- Imperiex as depicted in Superman: Metropolis Secret Files & Origins #1 (June 2000). Art by Pablo Raimondi.

Publication information
- Publisher: DC Comics
- First appearance: Superman #153 (February 2000)
- Created by: Jeph Loeb (writer) Ian Churchill (artist)

In-story information
- Notable aliases: Destroyer of Galaxies, Galaxy Slayer, Eater of Galaxies, Devourer of Galaxies, Lord Imperiex
- Abilities: Superhuman strength, speed, and durability; Flight; Unlimited energy manipulation; Vast matter manipulation; Universal forces control; Cosmic awareness; Entropy embodiment; Can induce a Big Bang event;

= Imperiex =

DC Comics character

Imperiex (/ɪmˈpɪəriɛks/) is a supervillain appearing in comic books published by DC Comics. He was initially introduced as an adversary to the superhero Superman before becoming a main antagonist for the crossover "Our Worlds at War".

Imperiex has made limited appearances in media outside comics, with Phil Morris voicing him in the animated series Legion of Super Heroes.

==Publication history==

Imperiex made his debut on Superman #153 (February 2000), cover by Ian Churchill.

Imperiex first appeared in Superman vol. 2 #153 (February 2000), and was created by Jeph Loeb and Ed McGuinness.

==Fictional character biography==
The embodiment of entropy, Imperiex takes the form of pure energy contained in humanoid armor. Since the dawn of time, he has repeatedly destroyed the universe to create a new one from the ashes of the old. He is first mentioned when Mongul and Superman encounter a probe of Imperiex who had arrived on Earth. Imperiex intends to destroy and recreate the universe, believing it to be imperfect.

Before arriving on Earth, Imperiex obliterates countless planets, including Kalanor, Karna, Daxam, and Almerac, as well as a number of entire galaxies. The survivors of the dead worlds, along with Earth, Apokolips, and Brainiac 13, form a coalition, with Darkseid as its commander, to combat Imperiex. After arriving in the Milky Way Galaxy, Imperiex sends out probes that dig into several spots on Earth's surface as a prelude to Imperiex's demolition.

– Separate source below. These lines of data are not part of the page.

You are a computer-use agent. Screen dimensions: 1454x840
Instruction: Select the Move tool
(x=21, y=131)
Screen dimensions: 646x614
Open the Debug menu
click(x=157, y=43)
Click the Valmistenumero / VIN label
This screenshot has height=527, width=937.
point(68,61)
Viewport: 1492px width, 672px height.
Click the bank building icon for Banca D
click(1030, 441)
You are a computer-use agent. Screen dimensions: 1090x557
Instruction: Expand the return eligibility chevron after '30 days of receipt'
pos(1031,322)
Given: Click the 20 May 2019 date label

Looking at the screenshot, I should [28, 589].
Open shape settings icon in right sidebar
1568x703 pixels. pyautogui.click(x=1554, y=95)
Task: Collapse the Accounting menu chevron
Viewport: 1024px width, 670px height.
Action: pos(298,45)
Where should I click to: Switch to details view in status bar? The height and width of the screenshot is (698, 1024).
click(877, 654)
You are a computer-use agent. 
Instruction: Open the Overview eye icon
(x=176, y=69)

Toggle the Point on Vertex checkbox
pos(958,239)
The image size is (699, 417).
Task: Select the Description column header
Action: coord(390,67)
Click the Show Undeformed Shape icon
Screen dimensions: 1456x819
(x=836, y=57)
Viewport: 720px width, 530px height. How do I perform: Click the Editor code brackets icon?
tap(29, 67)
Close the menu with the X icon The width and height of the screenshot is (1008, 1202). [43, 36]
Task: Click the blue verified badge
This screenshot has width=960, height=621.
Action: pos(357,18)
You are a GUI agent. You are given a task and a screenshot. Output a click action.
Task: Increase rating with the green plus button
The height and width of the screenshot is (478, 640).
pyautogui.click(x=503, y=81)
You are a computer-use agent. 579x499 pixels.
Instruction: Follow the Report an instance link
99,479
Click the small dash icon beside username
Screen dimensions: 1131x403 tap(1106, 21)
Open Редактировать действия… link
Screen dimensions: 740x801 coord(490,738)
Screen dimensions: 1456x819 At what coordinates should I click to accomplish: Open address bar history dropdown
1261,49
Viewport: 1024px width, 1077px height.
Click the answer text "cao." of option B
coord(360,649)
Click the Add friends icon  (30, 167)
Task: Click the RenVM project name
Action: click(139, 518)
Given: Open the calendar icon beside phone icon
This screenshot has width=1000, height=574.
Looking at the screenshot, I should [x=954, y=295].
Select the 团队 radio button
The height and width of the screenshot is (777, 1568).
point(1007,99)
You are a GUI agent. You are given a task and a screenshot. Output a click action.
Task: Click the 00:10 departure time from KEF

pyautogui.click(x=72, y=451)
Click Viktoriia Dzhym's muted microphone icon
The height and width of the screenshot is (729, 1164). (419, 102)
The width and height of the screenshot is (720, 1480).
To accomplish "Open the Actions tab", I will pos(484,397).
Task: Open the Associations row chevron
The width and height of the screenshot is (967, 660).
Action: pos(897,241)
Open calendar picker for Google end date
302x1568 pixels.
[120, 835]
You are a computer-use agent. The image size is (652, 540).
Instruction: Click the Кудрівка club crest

Imperiex and Brainiac 13 are killed at the moment of the Big Bang. Artwork from Action Comics #782 (October 2001).

Through great effort and a few sacrifices, Earth's combined forces manage to crack Imperiex's armor, only for Brainiac 13 to betray the coalition and absorb Imperiex's energy, intending to rule the universe. In response, a new plan is devised, with Lex Luthor activating a temporal displacement weapon which is combined with Apokoliptian energy. This allows Superman to transport Imperiex's and Brainiac's consciousnesses back in time to the Big Bang, destroying them both.

== Powers and abilities ==
As the embodiment of entropy, Imperiex wields the power of the Big Bang. He can project powerful blasts of energy and create black holes capable of destroying entire universes. Imperiex also possesses superhuman strength, durability, and speed, and can create smaller probes resembling him.

==In other media==
===Television===

Imperiex as he appears in Legion of Super Heroes.

Imperiex appears in the second season of Legion of Super Heroes, voiced by Phil Morris. This version originates from Apokolips in the 41st century, possesses cybernetic enhancements, and was originally a gladiator before becoming a universal conqueror, with the artificial intelligence K3NT creating a clone of Superman named Kell-El to oppose him. After Kell-El travels to the 31st century to gain the Legion of Super-Heroes's help, Imperiex follows him through time and allies with the Fatal Five, the Legion of Super-Villains, and the Dominators. Imperiex manipulates Brainiac 5 into succumbing to the original Brainiac's influence, only to be betrayed and killed by him.

===Film===
The Legion of Super Heroes incarnation of Imperiex makes a non-speaking cameo appearance in Scooby-Doo! and Krypto, Too!.

===Video games===
Imperiex appears as a character summon in Scribblenauts Unmasked: A DC Comics Adventure.

===Miscellaneous===
- Imperiex appears in Injustice 2 #19.
- An alternate universe incarnation of Imperiex appears in the Justice League: Gods and Monsters tie-in comic book as the evolved monstrous form of Doctor Psycho.